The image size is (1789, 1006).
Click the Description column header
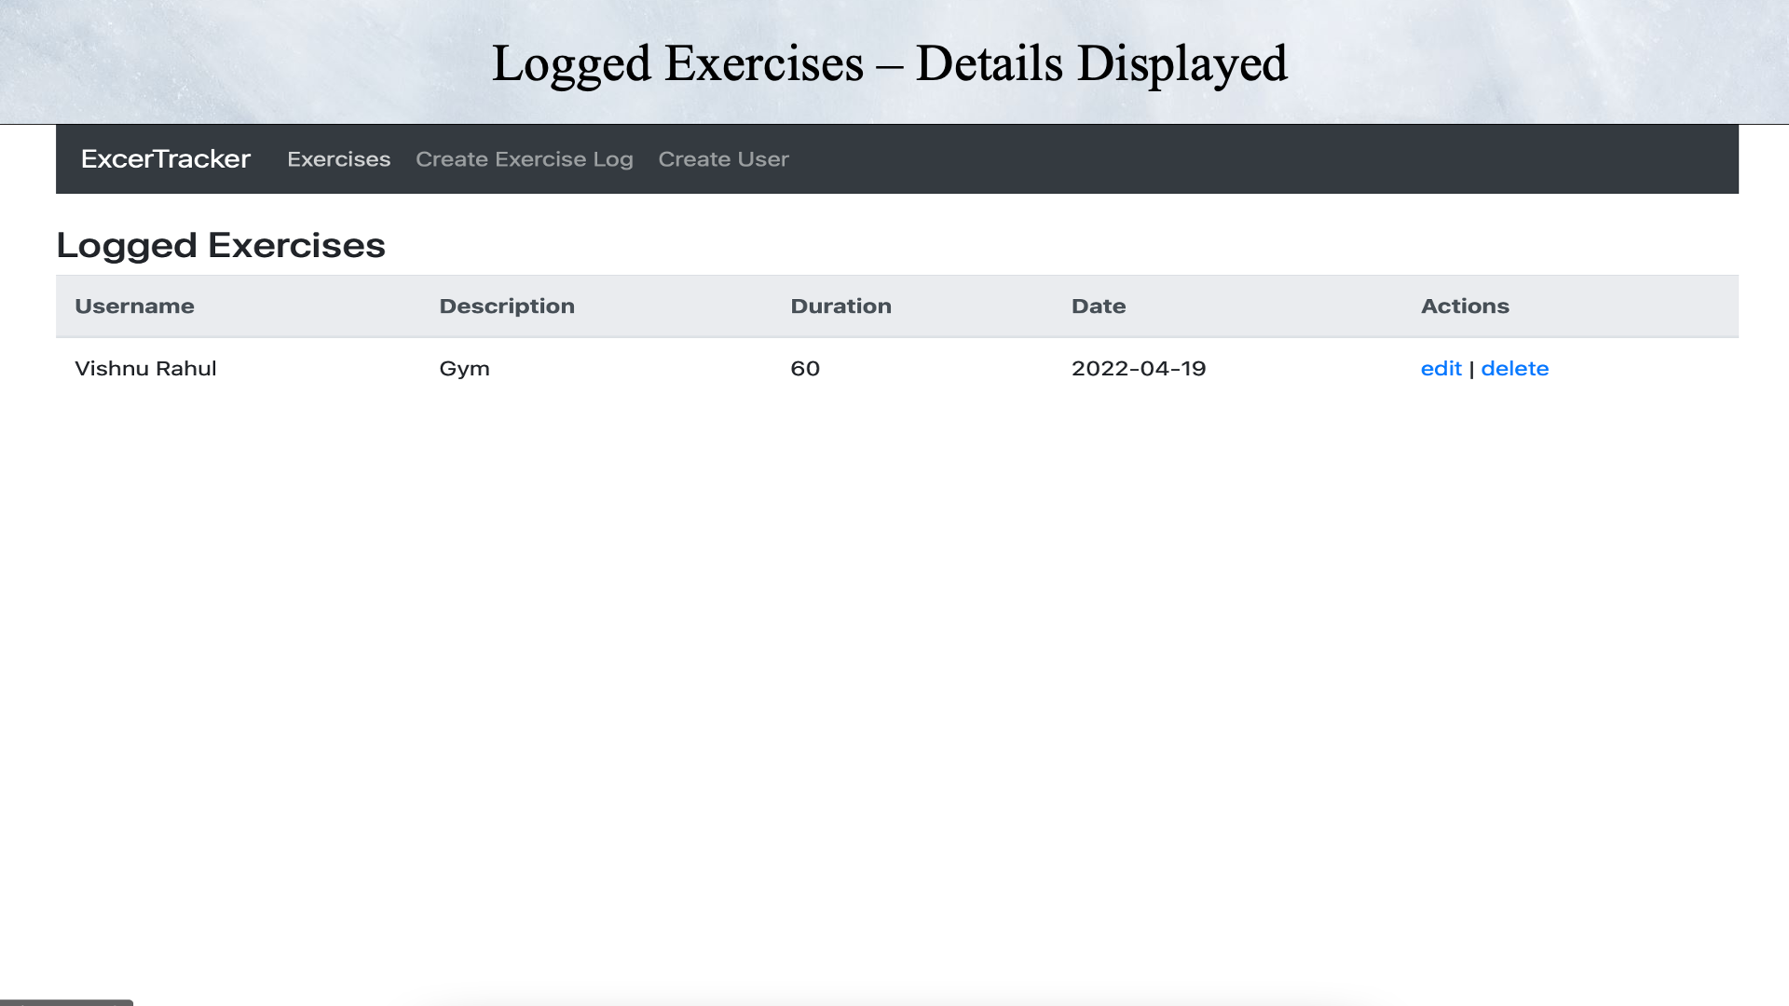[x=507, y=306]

= = = = = = =

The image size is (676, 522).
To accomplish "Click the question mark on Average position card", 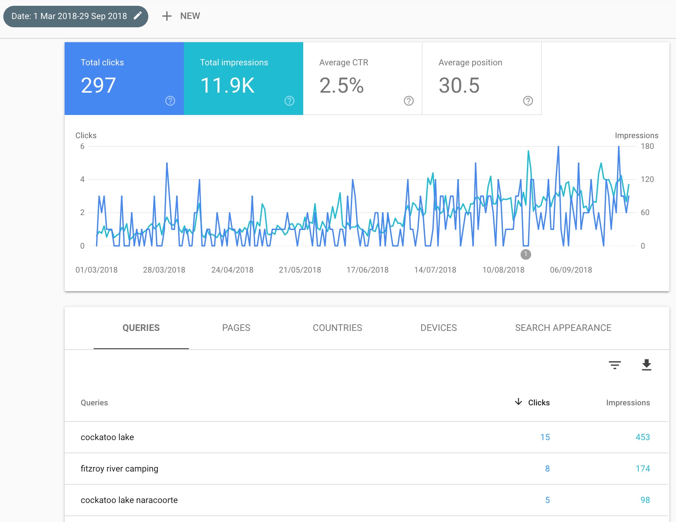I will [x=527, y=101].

= = = = = = =

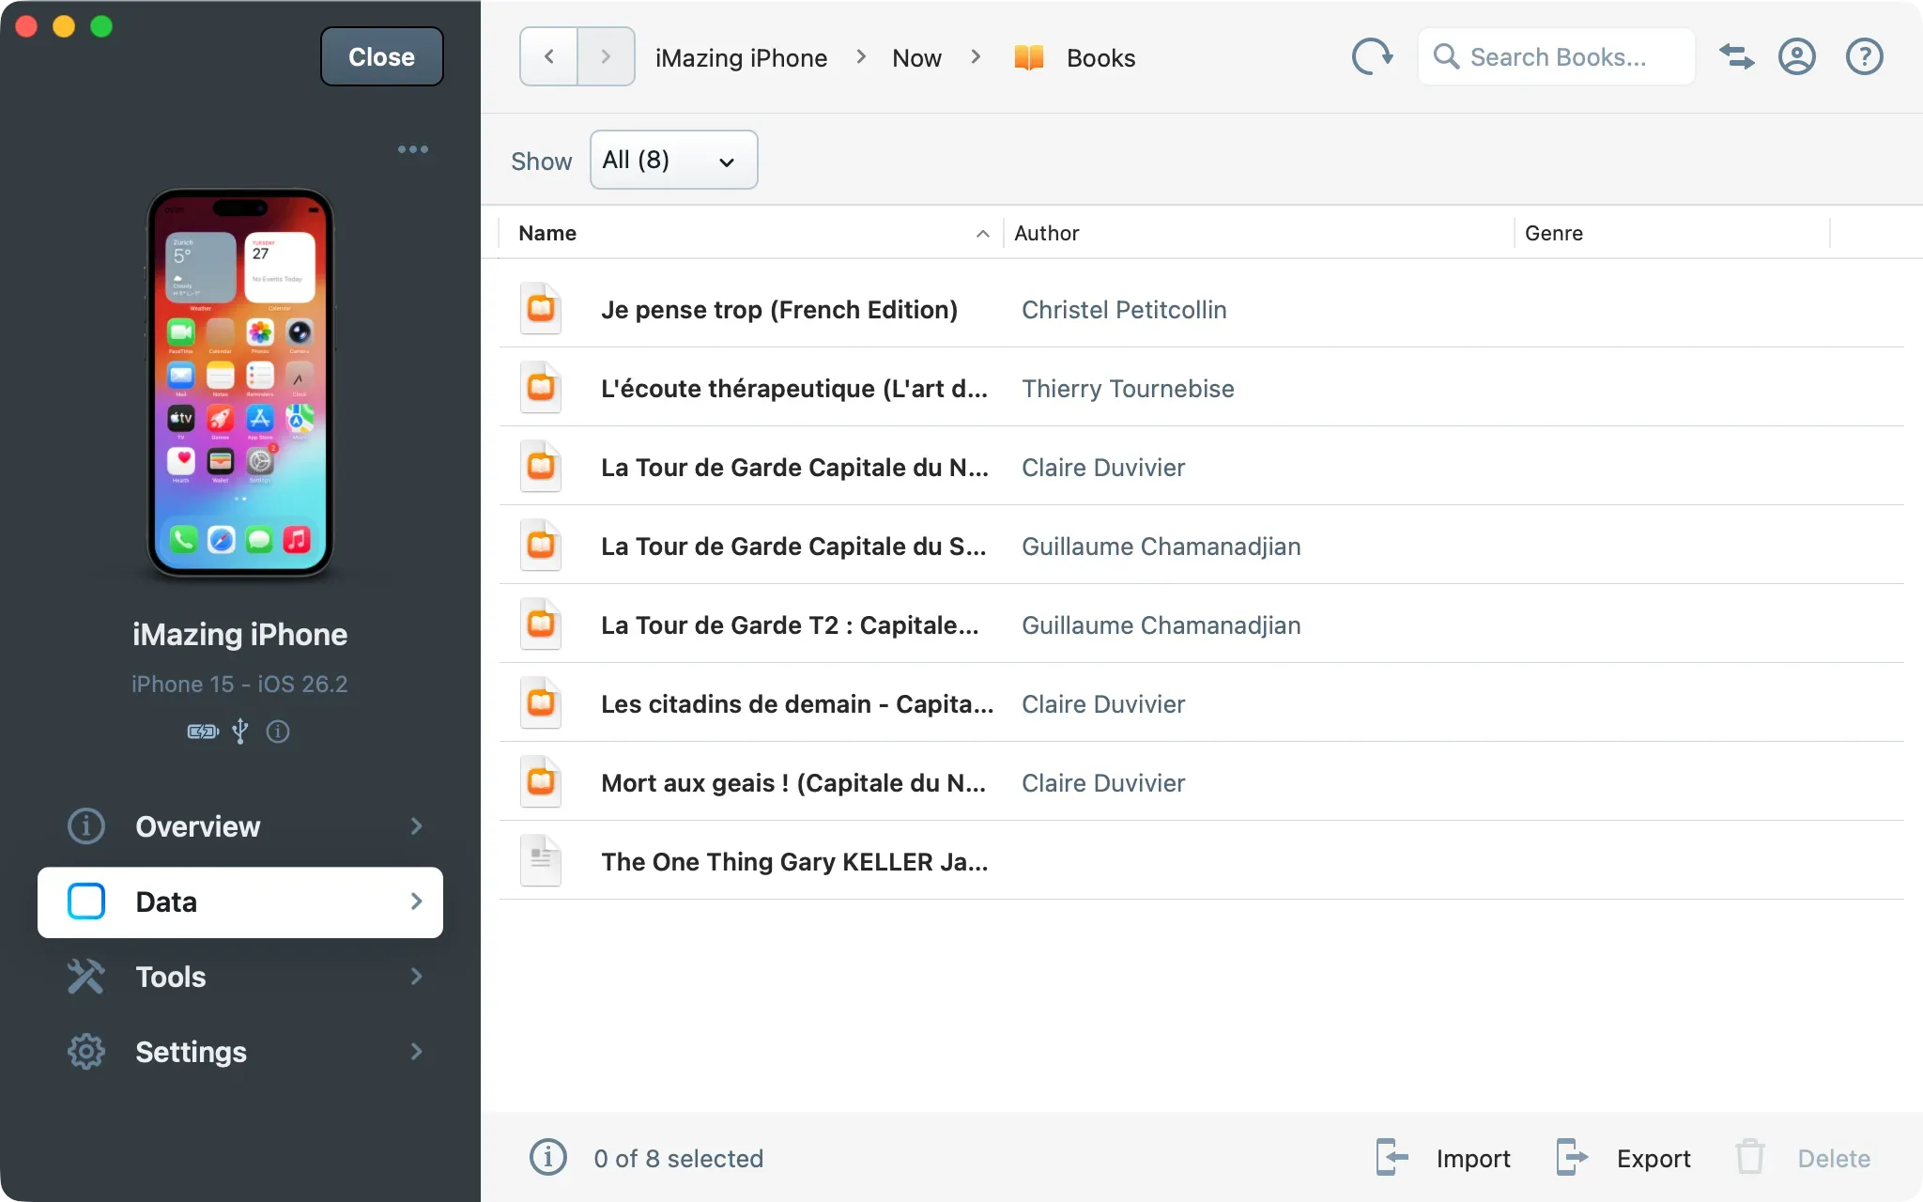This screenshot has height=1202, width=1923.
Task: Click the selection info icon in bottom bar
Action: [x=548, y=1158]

= = = = = = =

If the word "image" appears in a line above, copy that line.

The image size is (1789, 1006).
The image size is (676, 522).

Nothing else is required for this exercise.